Instructions to follow
Set down the records that follow exactly, every line of them.

Dataset content
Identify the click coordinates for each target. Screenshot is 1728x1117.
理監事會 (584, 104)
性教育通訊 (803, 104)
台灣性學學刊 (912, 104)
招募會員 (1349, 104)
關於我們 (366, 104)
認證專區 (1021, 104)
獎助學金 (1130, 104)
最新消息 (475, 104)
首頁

Solution to the exercise
Identify the click coordinates for each target. Screenshot is 1728x1117.
理監事會 (584, 104)
性教育通訊 (803, 104)
台灣性學學刊 (912, 104)
招募會員 (1349, 104)
關於我們 (366, 104)
認證專區 (1021, 104)
獎助學金 (1130, 104)
最新消息 (475, 104)
首頁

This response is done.